TASK INPUT:
********
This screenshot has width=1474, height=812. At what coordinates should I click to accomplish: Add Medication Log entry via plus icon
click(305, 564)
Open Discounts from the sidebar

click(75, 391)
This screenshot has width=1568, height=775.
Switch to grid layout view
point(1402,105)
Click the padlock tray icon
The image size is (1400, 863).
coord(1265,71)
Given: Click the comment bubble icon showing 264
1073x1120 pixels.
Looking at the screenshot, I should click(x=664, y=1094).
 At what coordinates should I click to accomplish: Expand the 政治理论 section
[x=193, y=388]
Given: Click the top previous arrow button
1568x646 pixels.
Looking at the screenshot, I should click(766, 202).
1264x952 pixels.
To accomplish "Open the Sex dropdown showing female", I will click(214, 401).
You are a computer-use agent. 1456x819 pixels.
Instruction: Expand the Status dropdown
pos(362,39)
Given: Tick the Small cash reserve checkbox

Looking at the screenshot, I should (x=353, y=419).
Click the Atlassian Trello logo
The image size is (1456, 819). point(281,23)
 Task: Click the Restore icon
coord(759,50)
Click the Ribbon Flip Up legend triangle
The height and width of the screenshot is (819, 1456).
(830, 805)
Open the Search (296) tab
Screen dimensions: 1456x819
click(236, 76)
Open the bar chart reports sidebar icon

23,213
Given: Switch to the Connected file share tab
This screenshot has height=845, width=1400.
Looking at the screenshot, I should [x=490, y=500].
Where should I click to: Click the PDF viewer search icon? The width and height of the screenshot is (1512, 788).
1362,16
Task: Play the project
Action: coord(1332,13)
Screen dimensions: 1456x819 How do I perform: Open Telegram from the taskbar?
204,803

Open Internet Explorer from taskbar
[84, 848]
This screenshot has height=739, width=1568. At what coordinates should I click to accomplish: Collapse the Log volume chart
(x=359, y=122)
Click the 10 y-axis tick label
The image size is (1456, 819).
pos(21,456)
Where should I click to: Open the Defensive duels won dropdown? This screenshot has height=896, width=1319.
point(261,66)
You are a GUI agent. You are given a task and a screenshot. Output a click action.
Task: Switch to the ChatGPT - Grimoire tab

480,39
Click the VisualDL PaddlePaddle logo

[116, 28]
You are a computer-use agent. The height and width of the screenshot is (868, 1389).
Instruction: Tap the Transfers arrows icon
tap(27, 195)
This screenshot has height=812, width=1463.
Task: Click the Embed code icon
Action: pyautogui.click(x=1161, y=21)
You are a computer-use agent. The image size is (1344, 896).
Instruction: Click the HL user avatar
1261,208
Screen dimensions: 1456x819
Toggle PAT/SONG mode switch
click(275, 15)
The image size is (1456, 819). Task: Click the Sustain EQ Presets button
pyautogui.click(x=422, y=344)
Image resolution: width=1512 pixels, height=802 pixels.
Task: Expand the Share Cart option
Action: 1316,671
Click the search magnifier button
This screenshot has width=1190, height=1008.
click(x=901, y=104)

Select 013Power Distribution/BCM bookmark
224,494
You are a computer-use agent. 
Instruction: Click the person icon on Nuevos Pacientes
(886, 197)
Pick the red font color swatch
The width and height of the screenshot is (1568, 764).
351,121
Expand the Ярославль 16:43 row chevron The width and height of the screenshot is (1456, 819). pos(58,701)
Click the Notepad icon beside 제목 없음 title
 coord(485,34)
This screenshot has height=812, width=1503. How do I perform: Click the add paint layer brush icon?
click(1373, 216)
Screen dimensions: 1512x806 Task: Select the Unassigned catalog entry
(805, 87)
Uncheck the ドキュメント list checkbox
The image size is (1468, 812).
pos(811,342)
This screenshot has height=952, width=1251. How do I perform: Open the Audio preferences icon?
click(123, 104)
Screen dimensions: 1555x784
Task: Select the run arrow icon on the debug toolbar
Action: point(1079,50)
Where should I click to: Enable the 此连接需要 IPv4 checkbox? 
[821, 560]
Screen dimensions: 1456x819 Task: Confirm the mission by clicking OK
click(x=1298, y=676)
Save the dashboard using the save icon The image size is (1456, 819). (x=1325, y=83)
********
WORK TASK:
Locate the word "agent" in the data above. Copy every line carrying it.

EXERCISE SOLUTION:
You are a computer-use agent. 1456x819 pixels.
You are a GUI agent. You are given a task and a screenshot. Output a click action.
You are a computer-use agent. The height and width of the screenshot is (868, 1389).
You are a computer-use agent. The image size is (1344, 896).
You are a computer-use agent. 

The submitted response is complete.